They expatiated on the way that the boy had come to be in his present serious condition. The proud old woman sat listening with a face as grey as flint and as hard. But she was suffering as she had not suffered before in all her imperious life. Bellamy wound up by saying: "I regret having to distress you, Lady Wychcote; but the boy's condition is much more serious than I would admit to his mother. In fact he is very dangerously ill.... But even if he recovers, you would scarcely like, I presume, to have your part in the matter brought up in Court."

Lady Wychcote swayed on her chair.

"'If he recovers'...." she repeated thickly. "Is there danger ... of ... his ... dying?"

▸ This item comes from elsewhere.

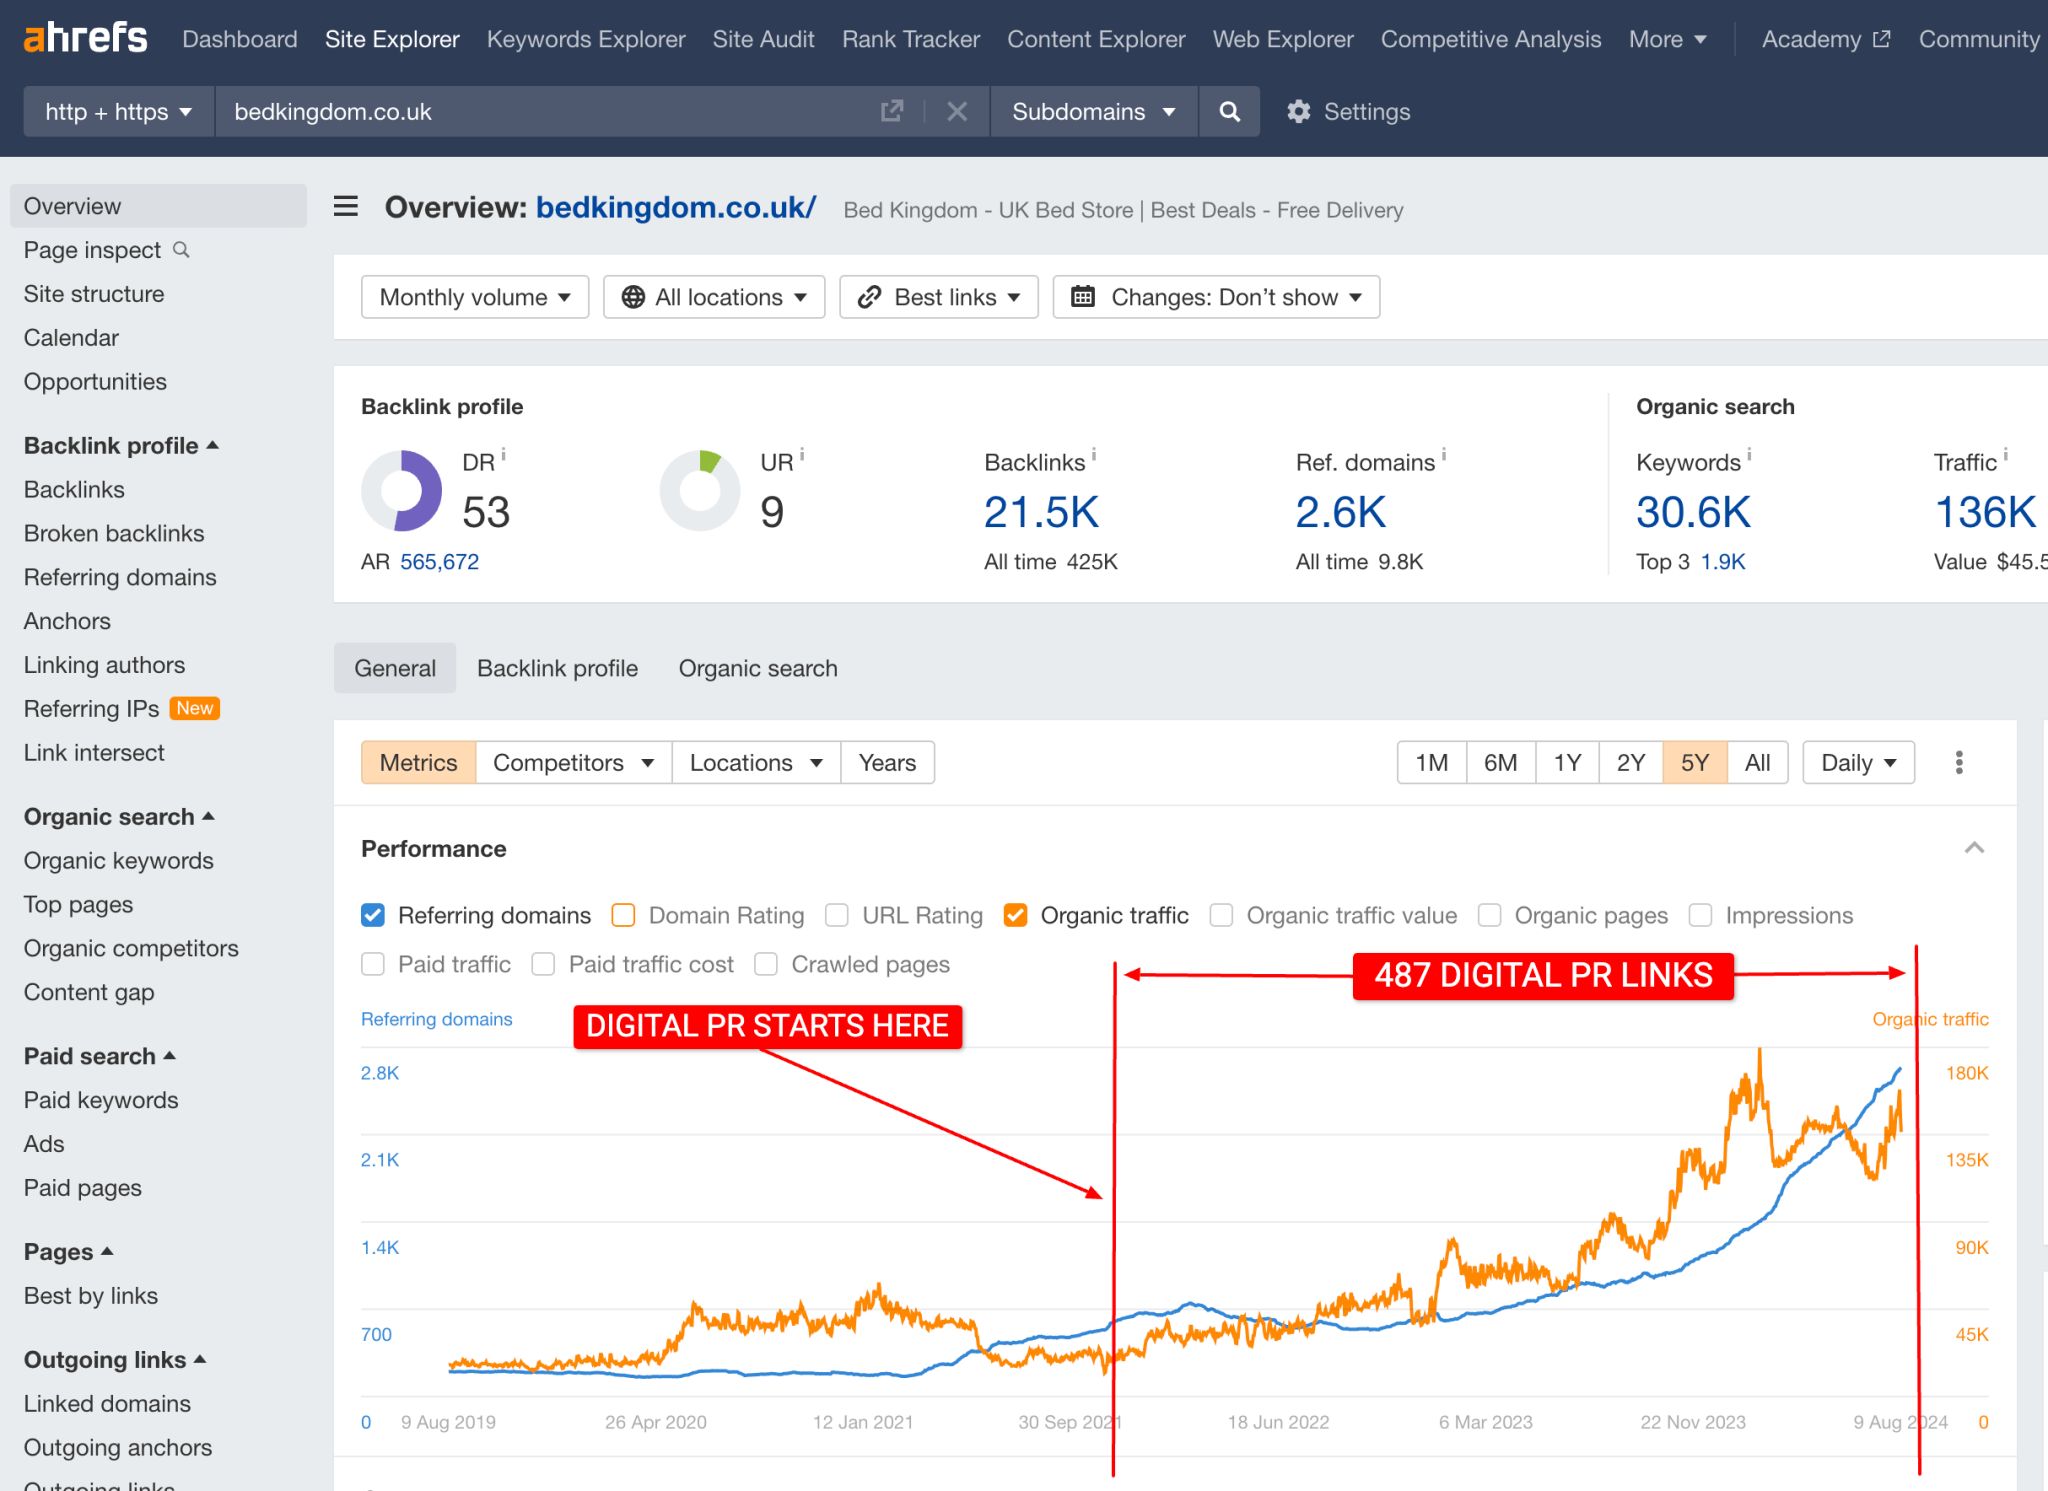Switch to the Backlink profile tab

557,668
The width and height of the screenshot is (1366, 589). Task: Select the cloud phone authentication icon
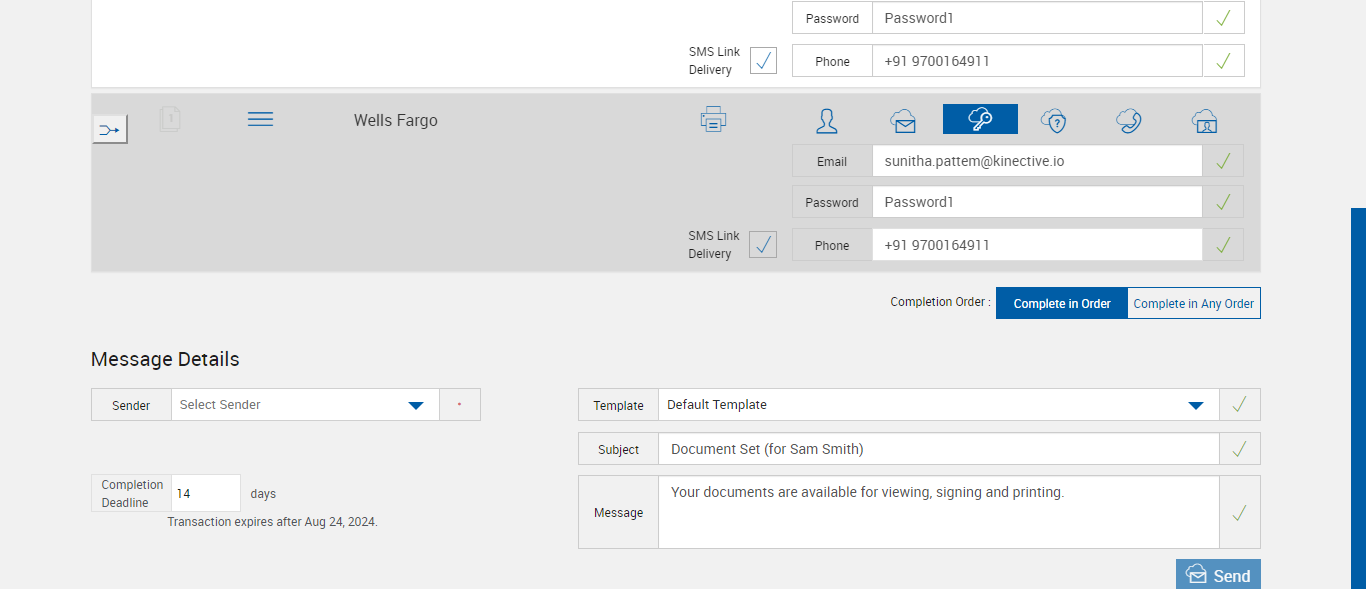(1129, 121)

"Grave danger," said Bellamy.

Lady Wychcote fainted for the first time in her life.


When Bellamy thought of how poor Bobby had come to have pneumonia, he did not wonder that his grandmother should faint on hearing that he might die. It had happened in this way:

To all the boy's frantic inquiries when he found that he was on the way to England without his mother, Lady Wychcote had always answered in some such words as these: "You must trust me, my dear. You will understand some day, but now you must submit to my judgment without questioning. It is best for you and for your mother that you should come with me. I cannot tell you anything more at present. Be a good boy. After a while you will be very happy I am sure."

She told him frankly, however, that they were going to England.

When he asked if his mother knew, if she would come, too, very soon, Lady Wychcote had replied: "She will know shortly. I do not know what her plans are."